The silver lining for the higher cost of used cars is that trade-ins are worth more. And while there may be little price negotiation for the car you buy, you may be able to get more for your trade-in to lower the amount you pay for.

“There will be potential leeway for consumers with their trade-in,” said Mays of Cars.com. “Consumers should take advantage of these elevated levels and get the most out of them.”

There are other ways you can reduce the cost of your purchase as well. Depending on your credit rating, you might be able to find a 0% (or close to) financing deal on a new car. Otherwise, according to Bankrate, the average interest rate on a five-year new car loan is 4.12%. For a three-year used car loan, it’s 4.42%.
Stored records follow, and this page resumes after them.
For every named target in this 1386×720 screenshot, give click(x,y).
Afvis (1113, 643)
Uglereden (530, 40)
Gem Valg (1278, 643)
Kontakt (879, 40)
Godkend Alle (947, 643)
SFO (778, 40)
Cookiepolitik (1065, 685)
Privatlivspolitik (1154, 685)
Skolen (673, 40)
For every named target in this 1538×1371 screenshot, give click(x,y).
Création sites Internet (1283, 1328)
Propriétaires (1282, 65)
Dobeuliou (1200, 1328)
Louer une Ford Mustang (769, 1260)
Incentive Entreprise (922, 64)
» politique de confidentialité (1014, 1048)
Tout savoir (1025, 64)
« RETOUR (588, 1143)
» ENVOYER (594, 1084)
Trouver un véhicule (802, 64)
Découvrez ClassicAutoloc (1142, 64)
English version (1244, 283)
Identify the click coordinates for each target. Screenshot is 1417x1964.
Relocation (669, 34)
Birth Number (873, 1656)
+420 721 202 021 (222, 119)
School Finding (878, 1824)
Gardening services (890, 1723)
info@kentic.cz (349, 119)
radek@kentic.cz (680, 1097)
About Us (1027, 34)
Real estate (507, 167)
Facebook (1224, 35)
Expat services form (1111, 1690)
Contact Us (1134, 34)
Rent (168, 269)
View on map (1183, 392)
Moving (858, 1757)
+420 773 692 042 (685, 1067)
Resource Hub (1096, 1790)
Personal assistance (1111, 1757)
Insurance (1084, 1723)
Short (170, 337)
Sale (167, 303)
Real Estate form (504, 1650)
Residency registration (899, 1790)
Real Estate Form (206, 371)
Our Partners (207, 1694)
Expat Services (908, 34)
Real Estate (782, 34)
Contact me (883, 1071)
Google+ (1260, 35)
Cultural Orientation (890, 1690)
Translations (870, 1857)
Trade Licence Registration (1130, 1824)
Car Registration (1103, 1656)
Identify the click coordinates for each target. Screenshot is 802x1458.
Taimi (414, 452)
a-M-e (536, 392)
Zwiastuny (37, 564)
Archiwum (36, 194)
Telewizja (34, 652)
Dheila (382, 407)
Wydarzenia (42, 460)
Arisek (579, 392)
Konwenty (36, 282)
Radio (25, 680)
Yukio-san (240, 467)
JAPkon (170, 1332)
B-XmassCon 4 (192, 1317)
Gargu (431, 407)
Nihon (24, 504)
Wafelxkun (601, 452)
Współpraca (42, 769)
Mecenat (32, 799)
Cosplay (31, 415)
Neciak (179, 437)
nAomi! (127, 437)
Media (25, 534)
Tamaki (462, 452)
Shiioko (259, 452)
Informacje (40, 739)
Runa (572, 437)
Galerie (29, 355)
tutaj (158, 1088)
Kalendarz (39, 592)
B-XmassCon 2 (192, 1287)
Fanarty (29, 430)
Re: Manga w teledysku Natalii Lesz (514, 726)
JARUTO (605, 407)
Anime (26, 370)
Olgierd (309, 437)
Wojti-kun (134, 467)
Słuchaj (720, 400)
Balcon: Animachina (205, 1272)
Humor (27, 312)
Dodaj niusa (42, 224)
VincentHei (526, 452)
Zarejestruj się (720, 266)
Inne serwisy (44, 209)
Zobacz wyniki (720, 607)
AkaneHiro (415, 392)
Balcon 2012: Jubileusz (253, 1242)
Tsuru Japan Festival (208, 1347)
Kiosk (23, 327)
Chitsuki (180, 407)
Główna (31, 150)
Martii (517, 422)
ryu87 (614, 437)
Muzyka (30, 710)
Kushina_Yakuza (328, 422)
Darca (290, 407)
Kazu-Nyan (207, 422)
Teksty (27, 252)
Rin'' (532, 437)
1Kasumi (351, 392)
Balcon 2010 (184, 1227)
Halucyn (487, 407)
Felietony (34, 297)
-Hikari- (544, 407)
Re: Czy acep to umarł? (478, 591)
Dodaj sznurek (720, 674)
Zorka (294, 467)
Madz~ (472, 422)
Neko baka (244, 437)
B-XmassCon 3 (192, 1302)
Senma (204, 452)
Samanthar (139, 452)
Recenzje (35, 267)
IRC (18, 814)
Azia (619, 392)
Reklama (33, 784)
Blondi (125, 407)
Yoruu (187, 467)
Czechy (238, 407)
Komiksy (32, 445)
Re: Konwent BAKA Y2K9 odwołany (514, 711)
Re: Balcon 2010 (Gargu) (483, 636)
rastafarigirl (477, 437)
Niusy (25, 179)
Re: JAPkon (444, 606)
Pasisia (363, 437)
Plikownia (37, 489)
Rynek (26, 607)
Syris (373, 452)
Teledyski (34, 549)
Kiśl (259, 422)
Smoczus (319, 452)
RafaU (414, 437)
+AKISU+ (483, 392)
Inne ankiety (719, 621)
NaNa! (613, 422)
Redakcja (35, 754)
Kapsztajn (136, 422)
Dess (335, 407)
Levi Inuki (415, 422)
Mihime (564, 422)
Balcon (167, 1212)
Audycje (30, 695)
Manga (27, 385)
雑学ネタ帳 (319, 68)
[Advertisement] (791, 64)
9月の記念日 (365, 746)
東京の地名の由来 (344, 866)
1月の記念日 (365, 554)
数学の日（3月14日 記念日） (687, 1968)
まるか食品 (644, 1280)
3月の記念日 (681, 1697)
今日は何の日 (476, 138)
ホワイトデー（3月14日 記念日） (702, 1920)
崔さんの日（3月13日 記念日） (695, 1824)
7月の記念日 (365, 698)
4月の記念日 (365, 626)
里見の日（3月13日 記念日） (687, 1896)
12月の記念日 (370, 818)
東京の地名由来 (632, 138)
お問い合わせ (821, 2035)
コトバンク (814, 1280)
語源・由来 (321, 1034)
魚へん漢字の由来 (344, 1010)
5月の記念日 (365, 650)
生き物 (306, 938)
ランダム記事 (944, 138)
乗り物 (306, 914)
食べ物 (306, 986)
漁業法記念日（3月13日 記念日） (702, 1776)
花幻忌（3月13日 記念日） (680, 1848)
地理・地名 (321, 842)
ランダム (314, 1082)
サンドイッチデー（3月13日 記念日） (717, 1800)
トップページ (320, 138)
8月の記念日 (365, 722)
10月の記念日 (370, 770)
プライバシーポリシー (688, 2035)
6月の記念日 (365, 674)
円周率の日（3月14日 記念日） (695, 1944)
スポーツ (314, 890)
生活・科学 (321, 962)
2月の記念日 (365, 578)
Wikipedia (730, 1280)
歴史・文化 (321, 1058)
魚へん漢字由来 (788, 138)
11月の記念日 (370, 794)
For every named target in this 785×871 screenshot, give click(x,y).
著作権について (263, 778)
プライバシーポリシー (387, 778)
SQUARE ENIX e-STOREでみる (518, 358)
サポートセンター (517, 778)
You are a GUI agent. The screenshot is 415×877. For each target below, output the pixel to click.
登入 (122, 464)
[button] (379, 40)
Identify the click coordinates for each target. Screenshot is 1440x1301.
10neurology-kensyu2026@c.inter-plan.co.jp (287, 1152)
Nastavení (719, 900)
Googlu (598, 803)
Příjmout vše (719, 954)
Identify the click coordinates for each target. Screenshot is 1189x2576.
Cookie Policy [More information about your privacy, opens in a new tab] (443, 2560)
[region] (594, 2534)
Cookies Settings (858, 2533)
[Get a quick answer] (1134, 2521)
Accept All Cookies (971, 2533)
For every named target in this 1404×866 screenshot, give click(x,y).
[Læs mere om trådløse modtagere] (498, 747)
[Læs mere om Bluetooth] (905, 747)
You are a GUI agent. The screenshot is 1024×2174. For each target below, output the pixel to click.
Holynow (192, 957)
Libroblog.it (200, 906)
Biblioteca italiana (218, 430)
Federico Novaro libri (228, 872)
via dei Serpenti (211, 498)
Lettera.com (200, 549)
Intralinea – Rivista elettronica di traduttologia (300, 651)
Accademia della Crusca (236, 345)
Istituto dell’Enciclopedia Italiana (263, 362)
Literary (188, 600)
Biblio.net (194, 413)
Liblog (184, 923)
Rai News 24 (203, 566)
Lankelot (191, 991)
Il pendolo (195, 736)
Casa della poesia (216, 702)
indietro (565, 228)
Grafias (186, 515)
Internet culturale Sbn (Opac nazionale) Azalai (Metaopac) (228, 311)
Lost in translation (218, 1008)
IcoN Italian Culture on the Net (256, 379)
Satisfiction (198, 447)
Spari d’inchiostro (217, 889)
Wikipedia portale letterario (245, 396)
“Buy the interest rate,” said Drury. “Savings can be achieved here.”

If you are picky, this may not be the time to buy. But if you’re open-minded, you’re in a better position.

Ivan Drury

Senior Manager for Insights at Edmunds.com

If you are not paying with cash, you should get pre-approved for a loan from a bank or credit union. While there is no requirement to use pre-approval, you will at least be armed with a settlement if the dealership offers its loan terms.

Note that the longer you extend your loan – for example for 72 or 84 months – in order to be able to afford the monthly payments, the more interest you will pay (unless it is 0%) and the greater the chance that you end up trading in your car for a new one before you pay for it.

And in this scenario, consumers often roll the “negative equity” into the loan for their next car when the trade-in value is less than the value owed on the loan.

If you want a brand new car but can’t find exactly what you want, consider leasing it instead of making a purchase.

“It’s not a long-term commitment … and it could be better than funding something over six years that you don’t like,” said Drury.